British retailers Ocado (LON:OCDO), Marks & Spencer (OTC:MAKSY), Next and Primark owner Associated British Foods (OTC:ASBFY) rallied between 4.4% and 11.5% on hopes that a new 15 billion pound ($19 billion) package of support for households struggling to meet soaring energy bills will encourage them to keep spending.
Luxury stocks also ticked up, with Louis Vuitton owner LVMH up 3.7% - the biggest boost to the STOXX 600.
Sentiment remained fragile, however, on lingering worries about slowing economic growth from central bank tightening.
On Wednesday, minutes of the Fed’s early May policy meeting showed policymakers agreed to raise interest rates by 50 basis points at the next two meetings to tame surging prices and also discussed the possibility of pausing after July should inflation start to ease.
Regionally, the European Central Bank is expected to begin a hiking cycle in July.
“While (Fed) minutes didn’t really add much to the outlook for monetary policy, they did at least calm fears that a faster pace of tightening is on the way," said Chris Beauchamp, chief market analyst at online trading platform IG.
"Beyond bargain hunting there seems little concrete rationale for the bounce, which leaves investors wondering whether next week will see yet another dramatic reversal in stocks.”

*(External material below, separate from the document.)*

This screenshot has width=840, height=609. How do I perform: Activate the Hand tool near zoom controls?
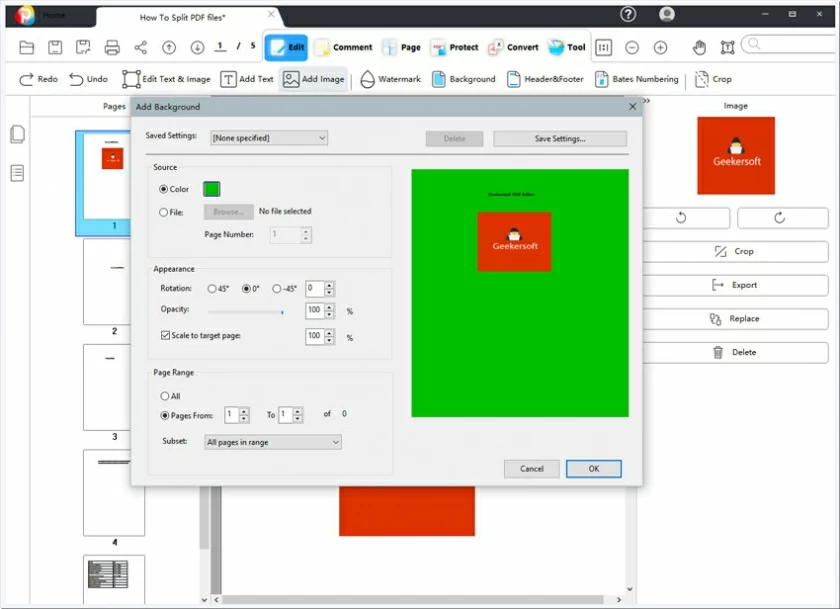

Markets have had a volatile week, and the STOXX is set to end yet another month lower as investors worry about the effect of central bank tightening, the Russia-Ukraine war and China’s COVID-19 curbs on economic growth.
Fund managers expect the STOXX 600 to reach 450 points by year-end - just about 3.5% higher from current levels, according to a Reuters poll.
European utilities fell 1.2% on Thursday, limiting gains. Water company United Utilities (OTC:UUGRY) slumped 6.6% after warning of higher costs in the current year. Other British utilities also slipped on worries over an energy windfall tax being extended to the sector.
BT Group (LON:BT) slid 2.3% after Britain launched a national security review of a deal by the telecoms group's biggest shareholder Patrick Drahi to increase his stake to 18%.
Some markets in Europe, including Switzerland, Sweden and Finland, were closed for a local holiday.